Estos días de Novena, seguro que sentimos de un modo especial la devoción a la Santísima Virgen María. Una devoción que a la mayor parte de nosotros se nos ha marcado a fuego en el alma, y que nada ni nadie puede mover ni un ápice.
Ahora bien… ¿Cómo es nuestra devoción? Ahí está la pregunta. Porque de la verdadera devoción se habla mucho, pero se corre el riesgo de convertirla en un tecnicismo teológico inalcanzable.
¿Cuál es la verdadera devoción? Pues si nos lleva a buscar a Cristo; es decir, si de verdad somos devotos, sentiremos en nuestro corazón el deseo de tener que mejorar constantemente en nuestra vida, tanto cristiana como humana. Si no sentimos ese deseo… Pues nuestra devoción andará fría. Pero siempre, siempre podremos encenderla, que la Virgen nunca, pero nunca deja de lado a quienes acuden sinceramente a Ella –pero ojo, que eso no quiere decir que la Virgen arregle las cosas por las buenas y porque sí, tengámoslo claro también-.
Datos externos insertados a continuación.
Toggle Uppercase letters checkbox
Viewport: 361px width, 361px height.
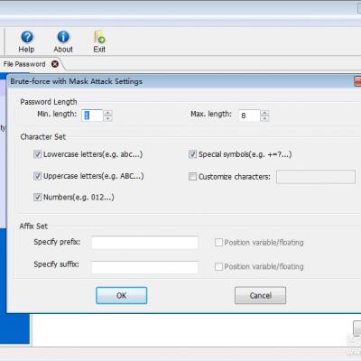tap(37, 176)
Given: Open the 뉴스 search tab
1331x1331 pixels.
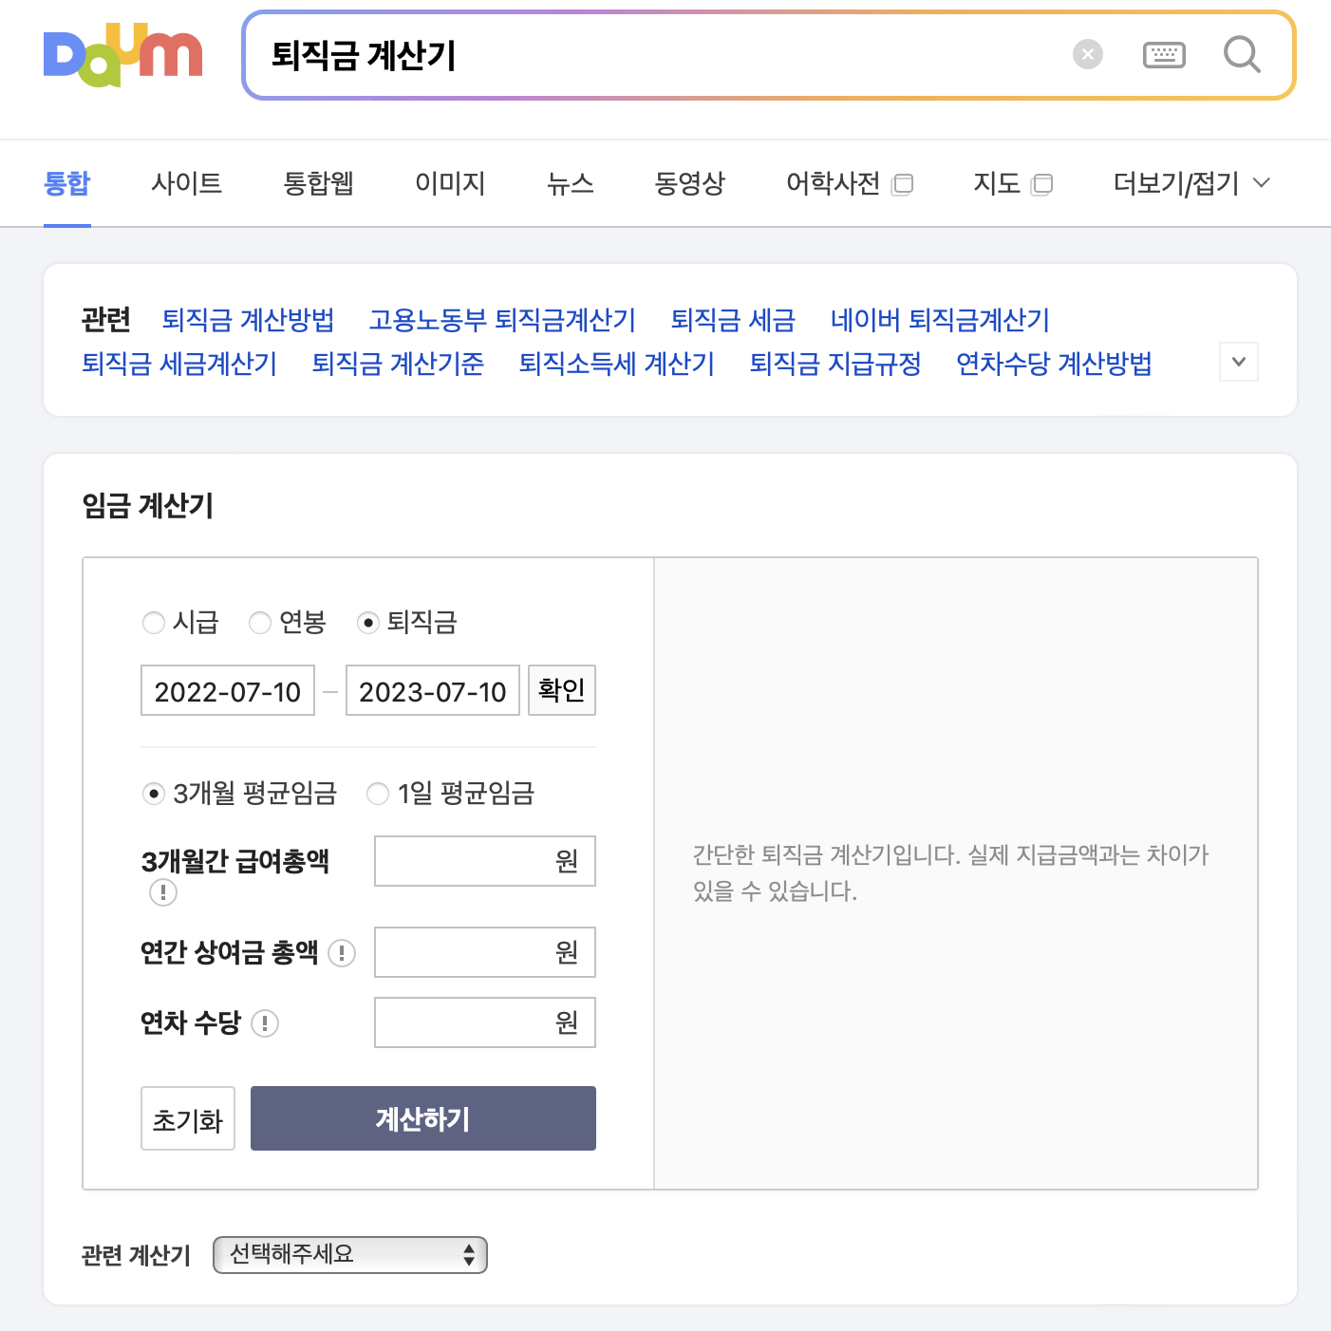Looking at the screenshot, I should tap(571, 183).
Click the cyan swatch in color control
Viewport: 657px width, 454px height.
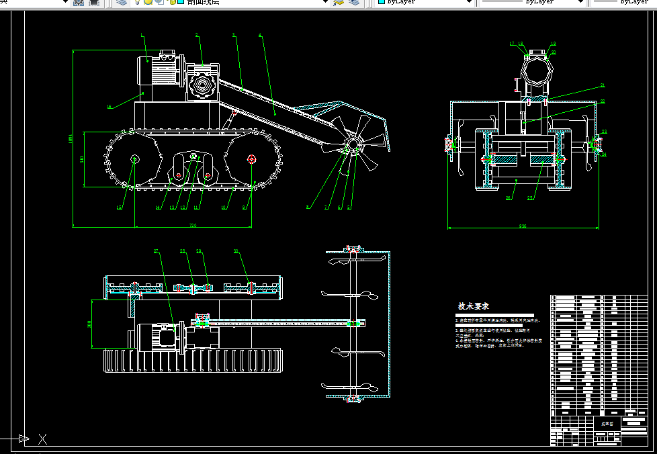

Estos días de Novena, por tanto, tienen que ser para nosotros un estímulo para sentirnos cercanos a la Virgen, y por medio de la Virgen, llegar a Jesucristo. Ella sabrá el momento en el que tendremos que dar ese paso. A nosotros nos tocará agarrarnos firmemente a su mano, y pedirle sinceramente “Ruega por nosotros, Santa Madre de Dios”; pues al fin y al cabo, la fe es un don de Dios, que Dios concede cuando quiere. Por eso, nosotros no tenemos que desanimarnos, y pedirle constantemente a la Virgen ser buenos devotos, para que nos muestre a Jesucristo, fruto bendito de su vientre. Y así, cada uno en el momento que Dios disponga, recibirá los dones que Dios quiera darle.
Vivamos, por tanto, a lo grande estas fiestas en honor de la Santísima Virgen de la Cabeza. Que nada ni nadie nos arranque la alegría y el gozo de nuestra devoción hacia la Morenita. Como cantamos en el Himno Grande: “Alerta está, que nunca los poderes puedan nublar tus grandes resplandores”. Cantémosle con entusiasmo, vivamos el gozo de la Pascua, porque Cristo ha resucitado y ha llenado el mundo de alegría. Digámosle a la Santísima Virgen: “Reina del cielo alégrate”, y pidámosle que nos deje alegrarnos con Ella. Que las “petalás” que caerán sobre su trono-carroza sean una oración que ponemos en sus manos. Que los vivas que le lancemos sean expresión sencilla y sincera de un corazón enamorado. Que tanto cuando la veamos bailar en los cortijuelos como Reina y Señora en la procesión nocturna, sintamos que nos está protegiendo.
Pero no olvidemos que la Virgen no es flor de un día. No seamos de esos que llaman “cabezones de segundo domingo de mayo”. NO. La Virgen está en todas partes, porque es Madre de Dios. Sus imágenes sagradas, su multitud de advocaciones nos recuerdan que Ella es grande, que no la podemos encasillar, que Dios ha hecho maravillas en Ella y que después de la naturaleza humana de su Divino Hijo Jesucristo es la creación más perfecta y maravillosa de Dios. Y Dios es tan listo y tan sabio, que le ha dado a la Virgen un número infinito de apellidos: Cabeza, Pilar, Sangre, Carmen, Soledad, Rocío, Vega, Ángeles…. Pero un solo nombre: MARÍA. Porque, la vistamos como la vistamos, y miremos la imagen que miremos, estaremos siempre mirando a la única y majestuosa Virgen María, Madre de Dios, cuyas imágenes pueblan nuestra geografía; pero cuya imagen más bella y hermosa es la que llevamos grabada en el corazón.